В венесуэльских Андах столетние монахи едва превышают метр в высоту. Розетка листьев на макушке выуживает из воздуха влагу туманов, собирает росу. Отправляет мелкими струйками вниз по стволу. Так серые монахи сами себя поливают. Плотный цилиндр из увядших листьев окутывает каждый ствол. Это отличная изоляция от холода, от жары, да мало ли еще от чего.
Ученые-биологи из университета штата Пенсильвания попробовали убрать чехол (может, он не нужен?). Обкорнали 50 деревьев. Сбрили старую ветошь начисто. До самого ствола. И что же? Больше половины монахов засохло. Операцию производили в марте (в Андах самый сухой сезон!). Оголенные стволы транжирили влагу выше своих возможностей и погибли. Небритые деревца продолжали жить.
Если проникнуть к вершинам новозеландских гор, то и там тоже можно найти деревца из семейства астровых. Они из рода олеария, «древесные маргаритки». Вечнозеленые. Крепкие. Приземистые, как кустарники. В тех местах постоянно льют дожди, свищут штормовые ветры. Олеариям ветер не особенно страшен. Они сгрудились тесными рощами, сквозь которые не проникнуть ни ветру, ни человеку.

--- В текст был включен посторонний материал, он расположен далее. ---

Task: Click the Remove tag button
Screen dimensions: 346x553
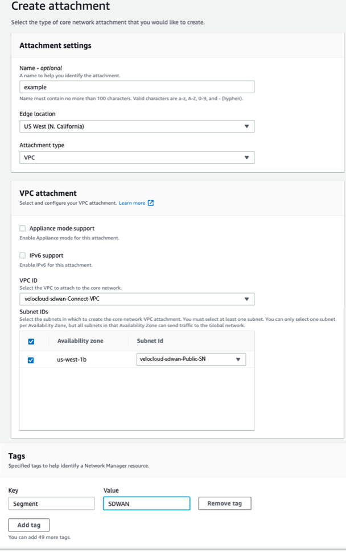Action: [224, 504]
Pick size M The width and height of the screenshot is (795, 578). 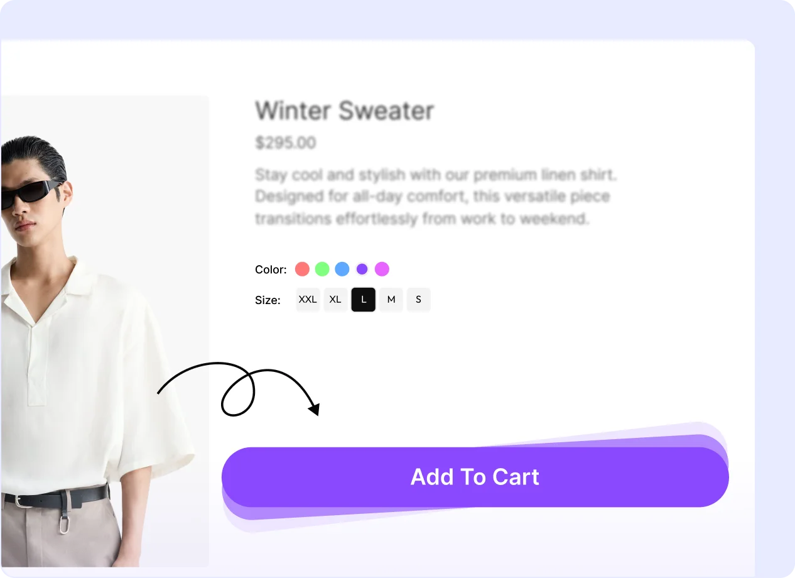(391, 300)
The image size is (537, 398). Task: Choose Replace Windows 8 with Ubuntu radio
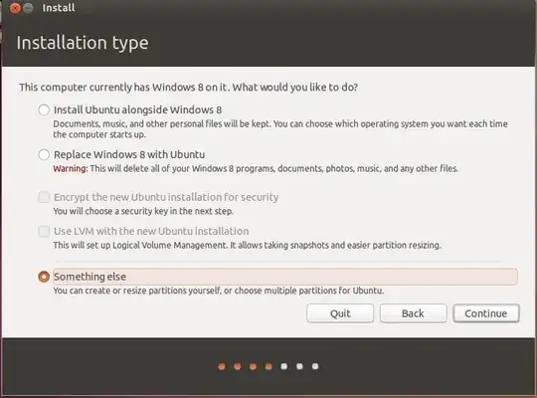coord(44,154)
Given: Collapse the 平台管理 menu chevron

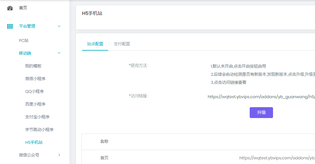Looking at the screenshot, I should pyautogui.click(x=59, y=26).
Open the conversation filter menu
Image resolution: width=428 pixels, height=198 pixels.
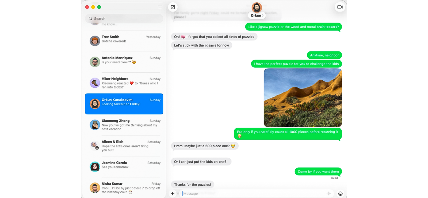click(160, 7)
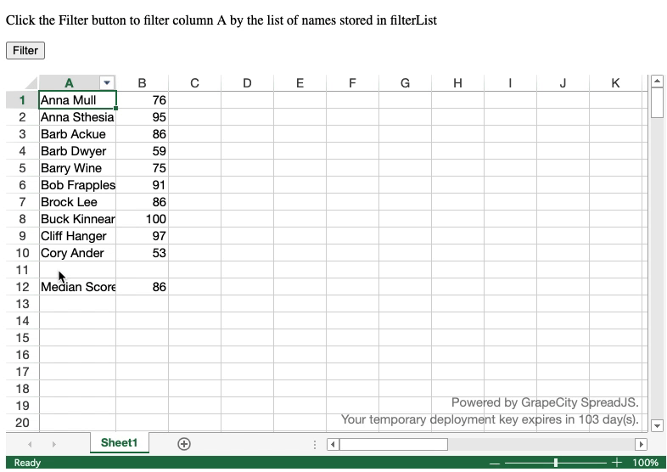The width and height of the screenshot is (667, 472).
Task: Click the select-all corner triangle
Action: [x=31, y=83]
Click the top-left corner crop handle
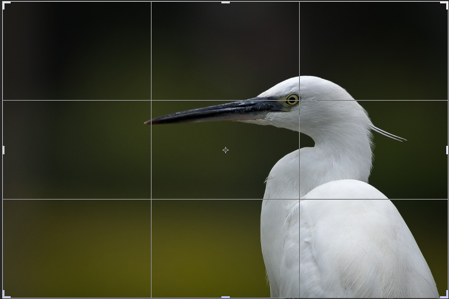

Новозеландский ботаник Л. Кокейн все же попытался преодолеть олеариевые бастионы, но в изнеможении остановился, переводя дух и вытирая пот со лба: попал в ловушку. Позади сомкнулась вечнозеленая стена. Неожиданно ученого осенило. А что, если идти поверху, по кронам? Взобрался на крепкое деревце олеарии, переступил на соседнее и зашагал легко и свободно. С тех пор всем советовал поступать так же.
Есть уникумы среди астровых и в Гималаях. Горькуша хлопчатниковая. Вся закутана в белый мех из тонких волосков и похожа на цилиндр из хлопка, поставленный на попа. Несколько лет горькуша наращивает розетку волосистых листьев. Наконец первый и последний раз в жизни на вершине раскрываются пурпурные цветки. Они сидят пучками и похожи на кисточки для бритья. Каждый утопает в белоснежном одеянии. И лишь небольшое отверстие оставлено для входа насекомых.